• How to complete this task
Respond with the count alone after checking every line in the material below for "agent".

• Supplied data
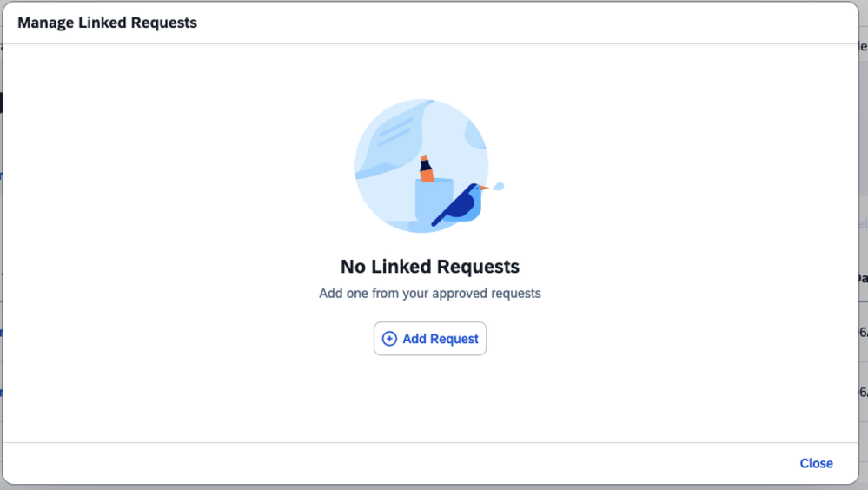Viewport: 868px width, 490px height.
Task: Click the bird's orange beak
Action: click(x=484, y=189)
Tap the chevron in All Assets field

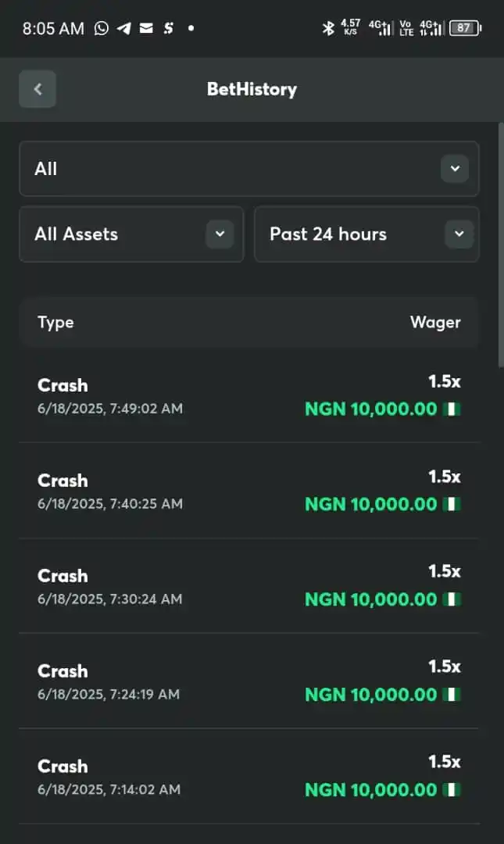point(220,234)
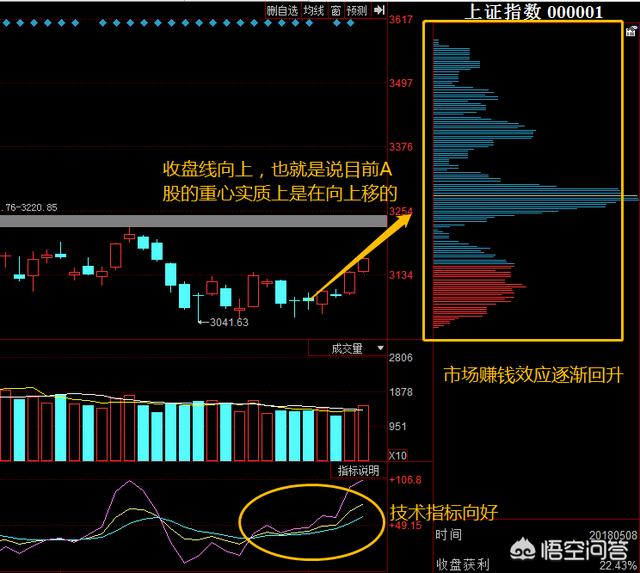Click the 3041.63 low price label
The image size is (640, 573).
pyautogui.click(x=226, y=322)
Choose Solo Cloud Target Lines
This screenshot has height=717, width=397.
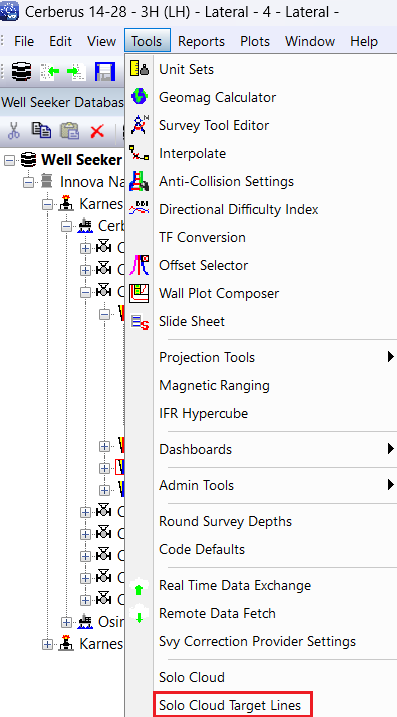[232, 705]
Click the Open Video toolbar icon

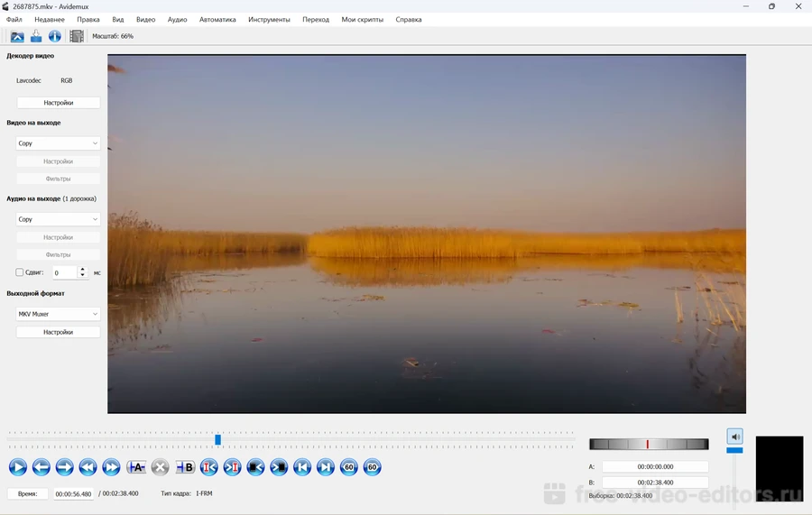coord(17,36)
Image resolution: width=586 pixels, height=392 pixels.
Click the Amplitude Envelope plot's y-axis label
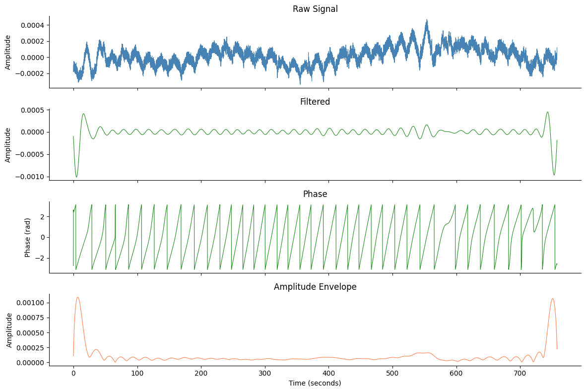(9, 330)
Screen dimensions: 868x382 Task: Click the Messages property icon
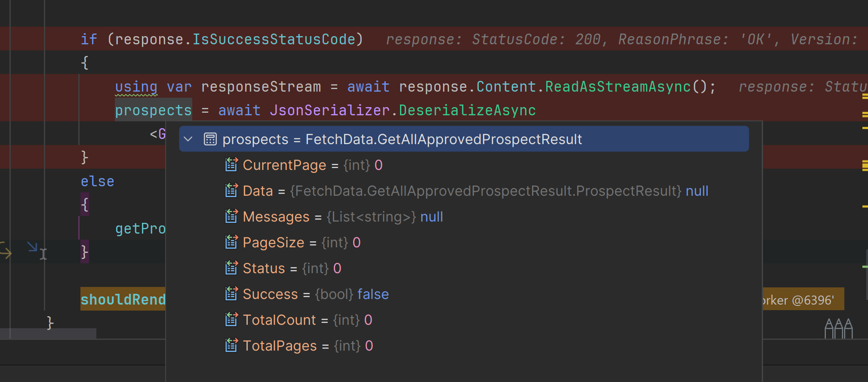231,216
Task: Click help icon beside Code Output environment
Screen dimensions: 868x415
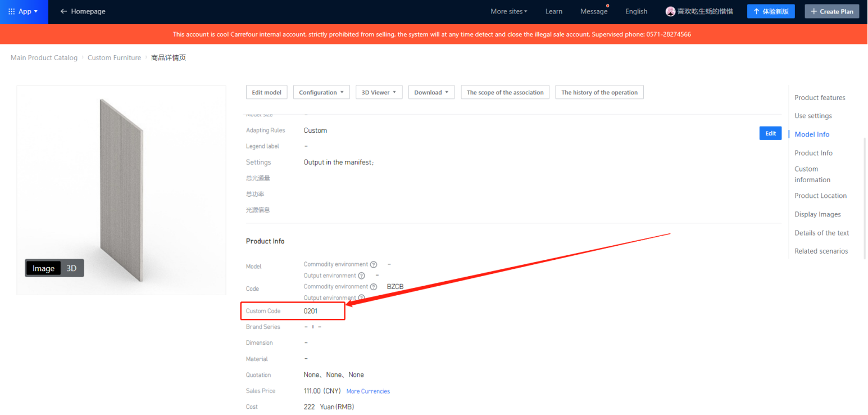Action: pos(361,297)
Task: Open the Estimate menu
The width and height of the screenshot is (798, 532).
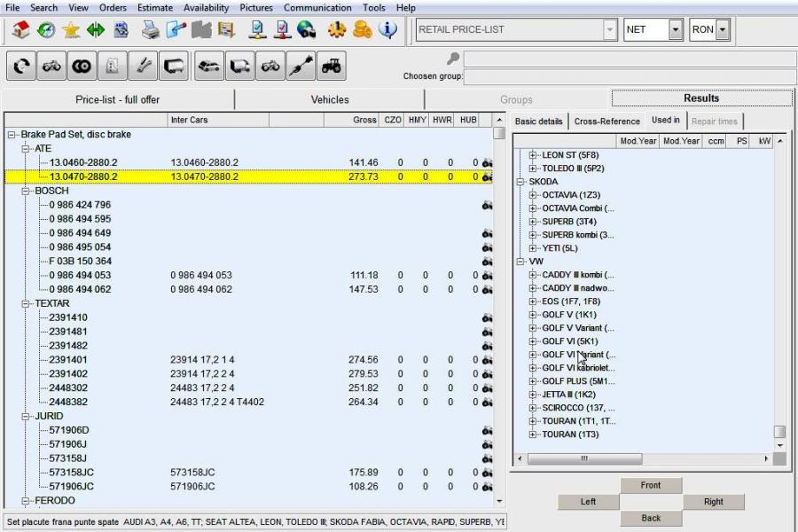Action: 153,8
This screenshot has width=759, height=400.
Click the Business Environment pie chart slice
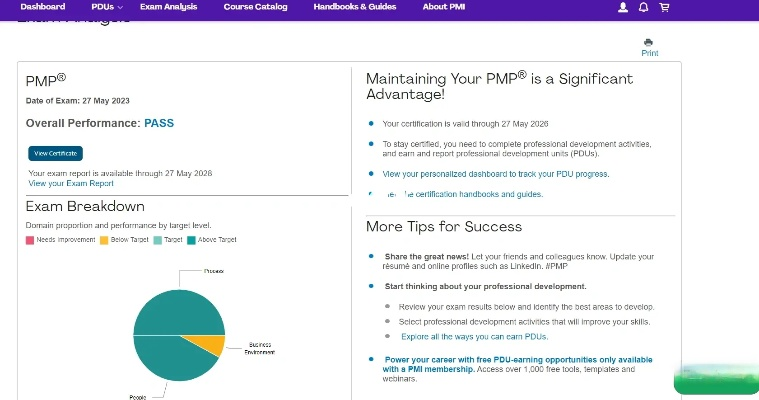point(211,345)
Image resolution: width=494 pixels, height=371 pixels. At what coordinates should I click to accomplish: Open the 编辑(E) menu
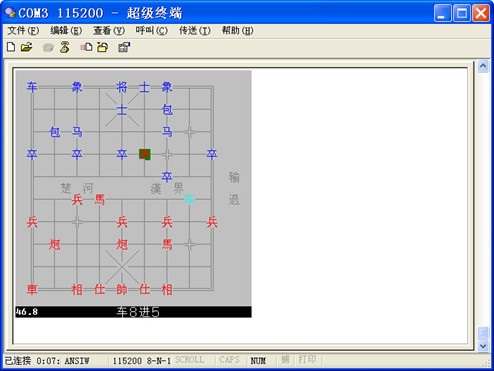click(x=66, y=31)
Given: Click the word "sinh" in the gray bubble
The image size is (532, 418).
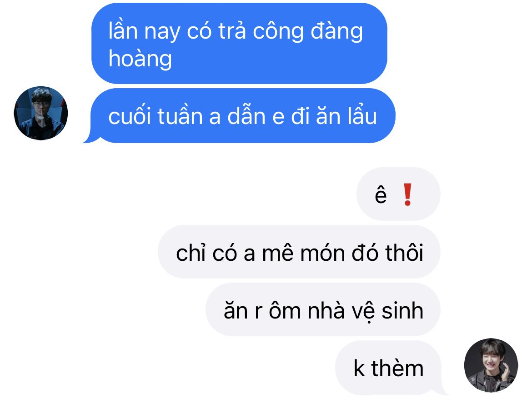Looking at the screenshot, I should click(x=402, y=310).

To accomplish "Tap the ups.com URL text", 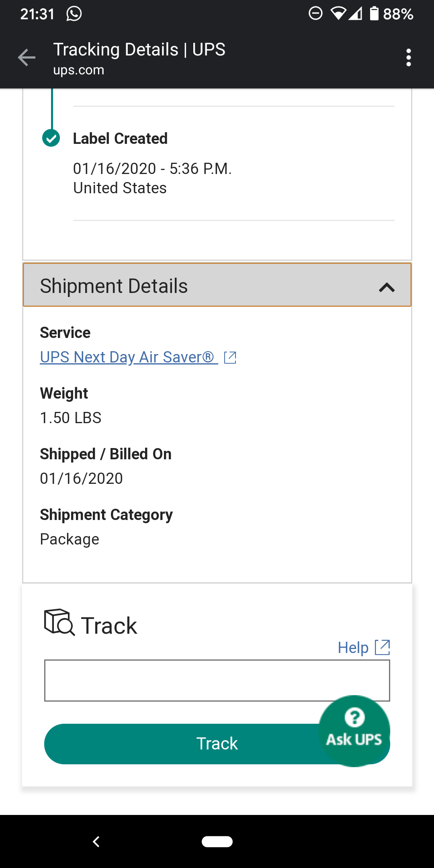I will click(79, 70).
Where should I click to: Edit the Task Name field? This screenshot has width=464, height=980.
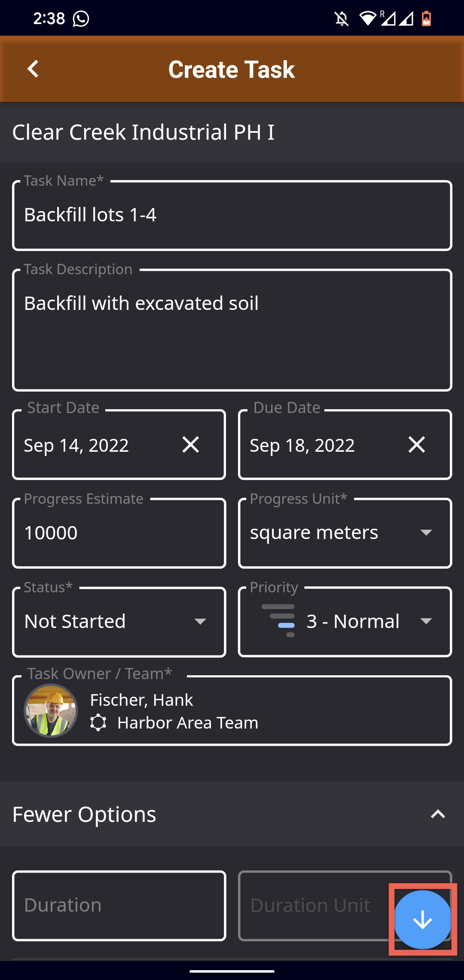tap(232, 215)
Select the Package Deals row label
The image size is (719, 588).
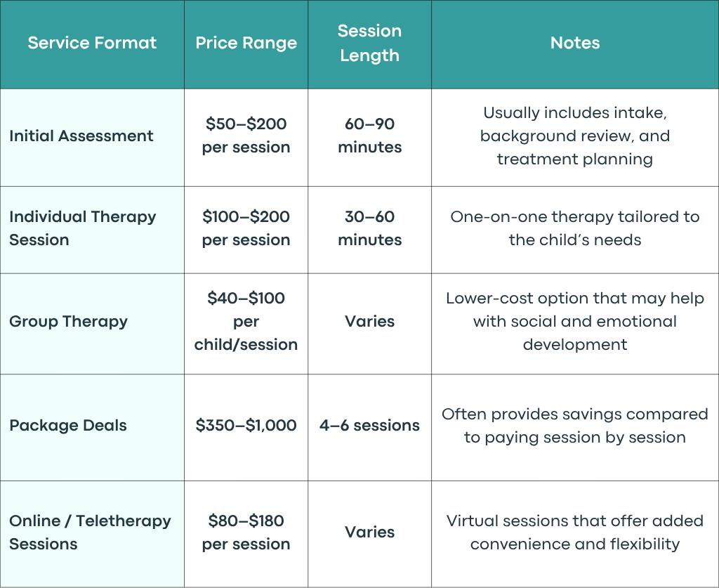(x=68, y=426)
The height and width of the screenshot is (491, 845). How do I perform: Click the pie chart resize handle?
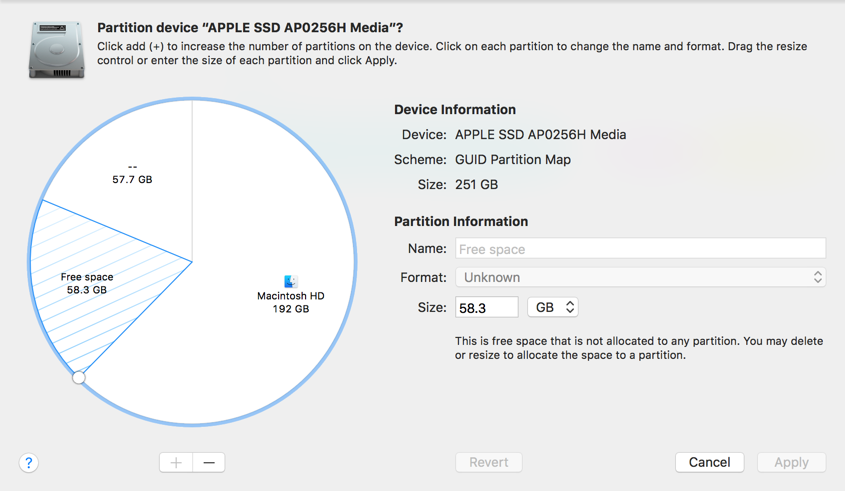79,377
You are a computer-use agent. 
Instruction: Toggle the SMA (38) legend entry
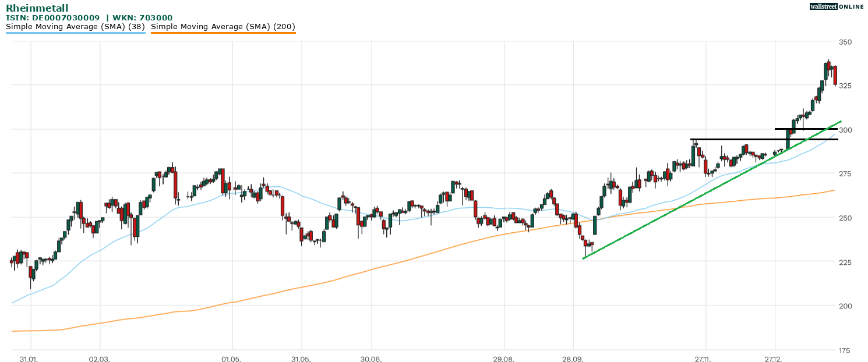click(75, 26)
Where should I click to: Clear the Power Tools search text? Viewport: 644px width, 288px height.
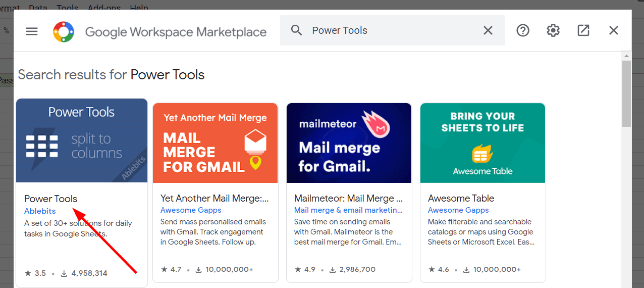tap(488, 30)
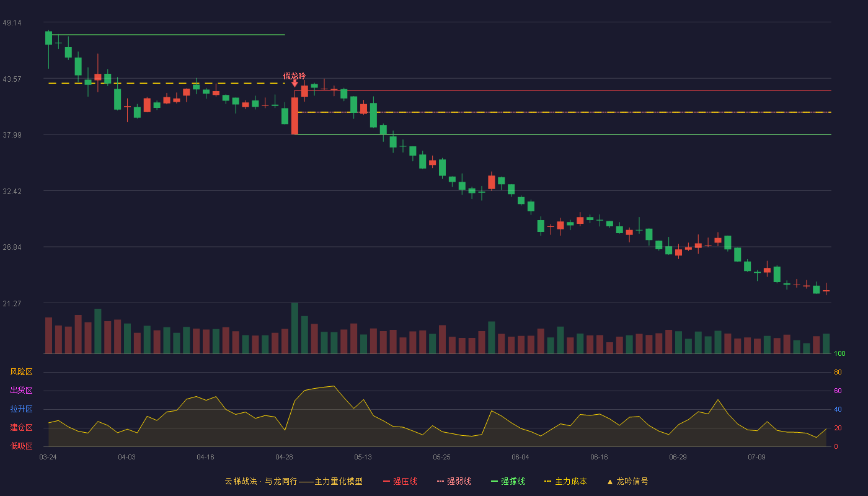This screenshot has height=496, width=868.
Task: Click the 假龙吟 signal annotation text
Action: pyautogui.click(x=295, y=76)
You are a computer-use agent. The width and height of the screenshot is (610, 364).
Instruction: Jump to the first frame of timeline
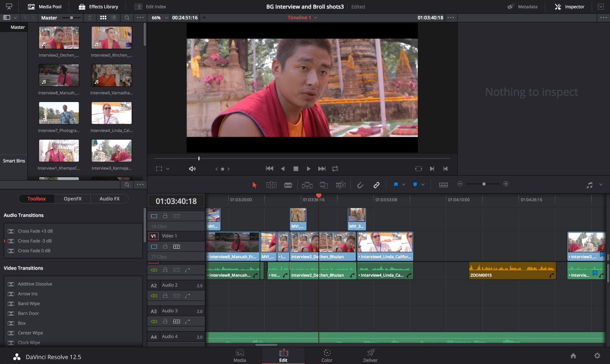269,169
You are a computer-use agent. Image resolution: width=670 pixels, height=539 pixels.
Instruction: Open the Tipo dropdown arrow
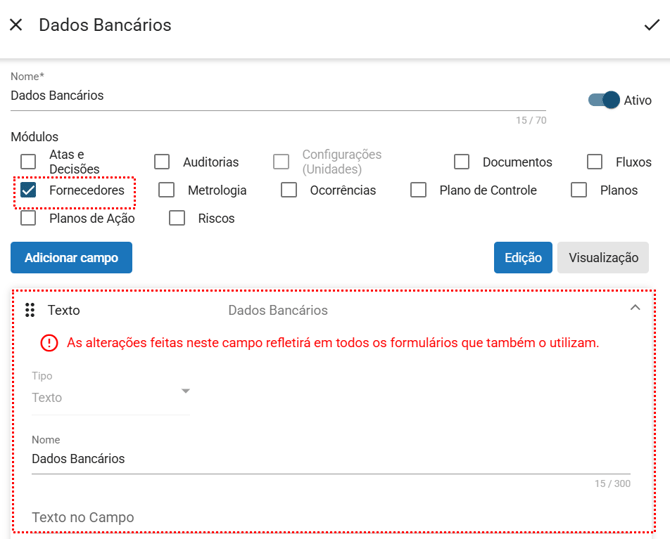(x=185, y=391)
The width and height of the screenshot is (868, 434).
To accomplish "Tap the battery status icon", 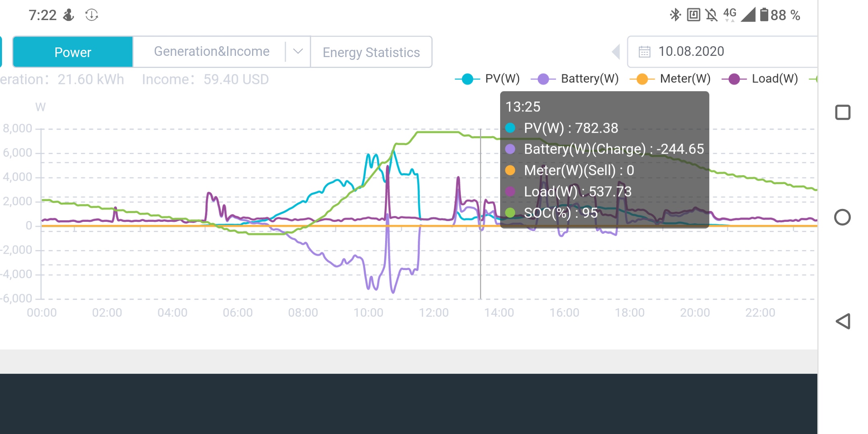I will (x=764, y=15).
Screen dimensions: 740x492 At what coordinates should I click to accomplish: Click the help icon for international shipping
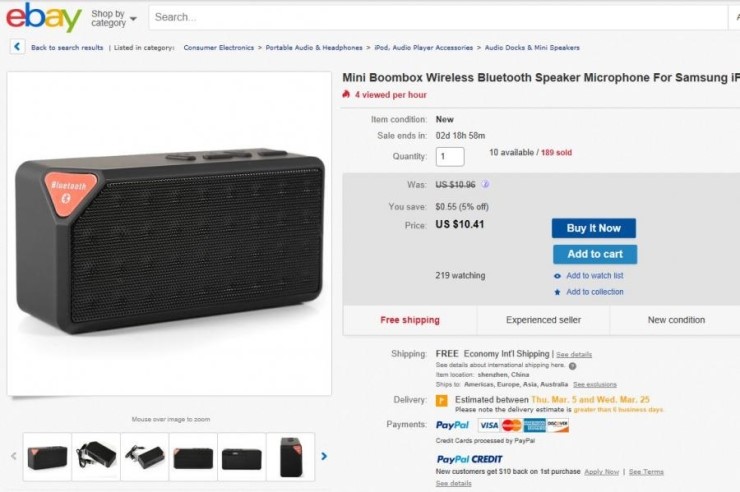[572, 366]
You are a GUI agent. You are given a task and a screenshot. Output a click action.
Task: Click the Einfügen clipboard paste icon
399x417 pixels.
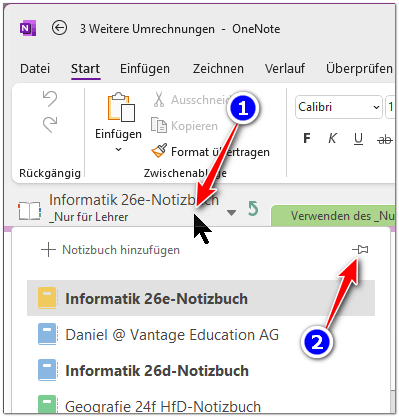click(121, 107)
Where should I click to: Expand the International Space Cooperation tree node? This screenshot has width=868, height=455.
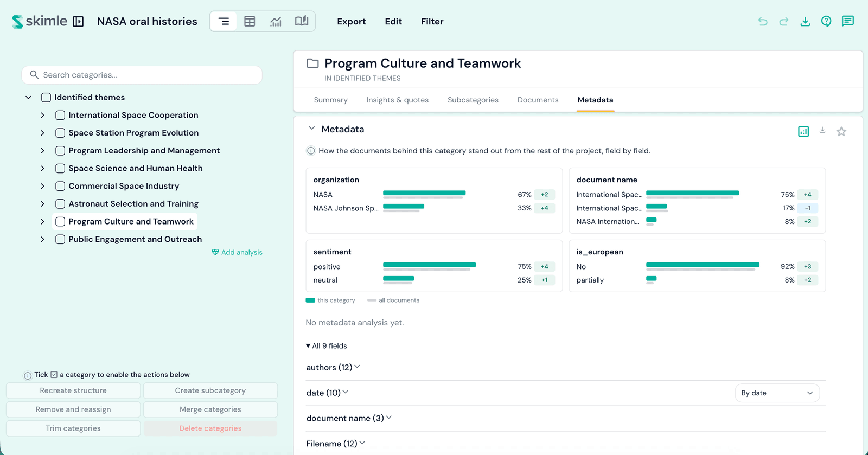point(42,115)
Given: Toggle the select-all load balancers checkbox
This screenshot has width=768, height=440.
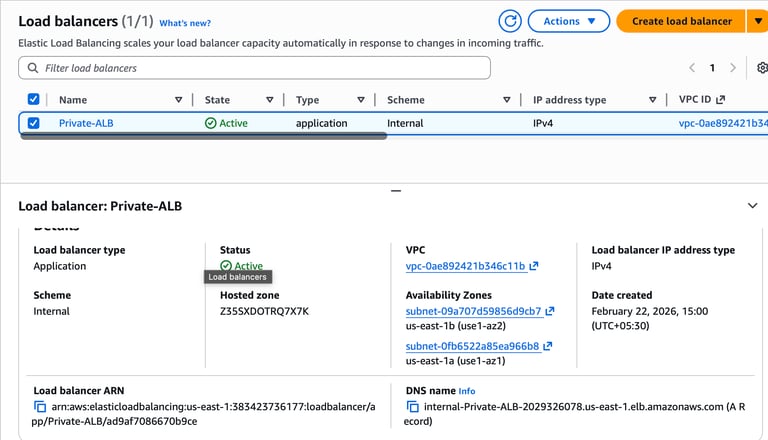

• Answer section
4